After being alerted on July 14 by the Almería border point, the Public Health Agency of Catalonia immediately reported the incident to the Barcelona health authorities so that they could monitor and withdraw the product.

“Both in Mercabarna and in other establishments, control actions were carried out,” says the Department of Health. Thus, “it was verified that the Mercabarna company had received the merchandise on July 3” and that on July 14, when this market received the communication from the Administration, “it no longer had stocks of the product involved in its establishment ”.

A total of 26,989 kilos of watermelons were distributed, which were distributed among customers (twelve in Catalonia, one in Madrid and four in France).

The Mercabarna operator contacted its customers to notify them of the facts and try to recover the products that had not yet been marketed, for their subsequent destruction. However, customers stated that they no longer had the product in question.

For its part, the Department of Health reveals that Aesan published the notification on July 17, the date on which it was informed of the data that the Foreign Health border point in Almería had already advanced (two weeks after the distribution of food ).

Regarding this delay, an Aesan spokeswoman told this newspaper that she was unaware of the reasons for the delay, although she pointed out that “Foreign Health would take samples and until the result is in, the product is not withdrawn.”

The Public Health Agency has carried out various checks to find the watermelons in the places where the product is sold. And “for now, these actions of official control are reiterating the non-existence of the product in the establishments.”

Fresh foods such as watermelon “are products that are consumed in a few days after purchase,” says Salut sources.
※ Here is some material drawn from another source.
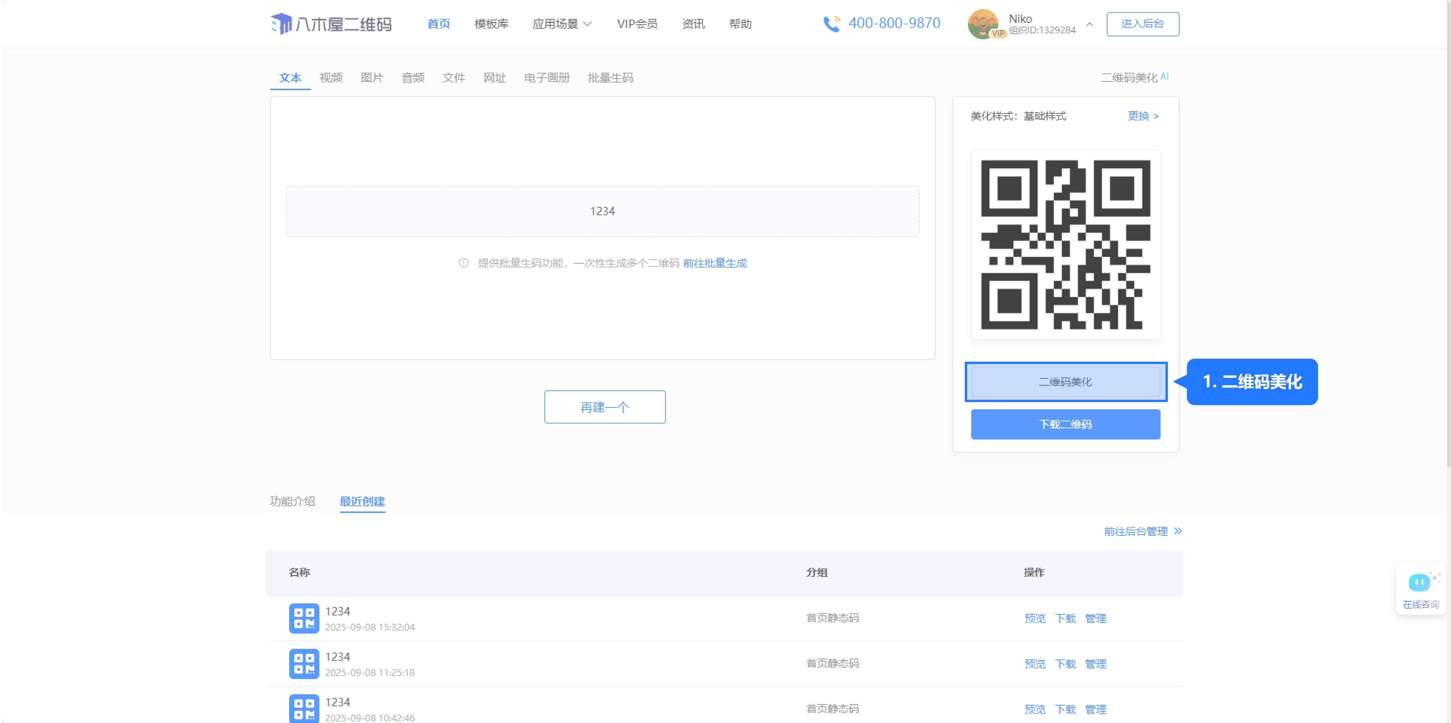Image resolution: width=1451 pixels, height=723 pixels.
Task: Click the QR icon of first 1234 record
Action: tap(304, 618)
On the contrary, commercial and traceability documentation related to the batch in question has been found, but no watermelon has been found, so “it has not been possible to carry out any control to take samples”.

Nor is there any evidence from the epidemiological surveillance services that someone has been affected by ingesting this product. The same Aesan spokesman added that “the sanitary toxicological reference limits were not exceeded.”

“The maximum residue limit for pesticide residues in food or feed serves to protect all vulnerable consumers. Non-compliance with the maximum permitted pesticide residue limits cannot be frivolously minimized,” says Koldo Hernández, an expert in monitoring pesticides from the organization Ecologistas en Acción.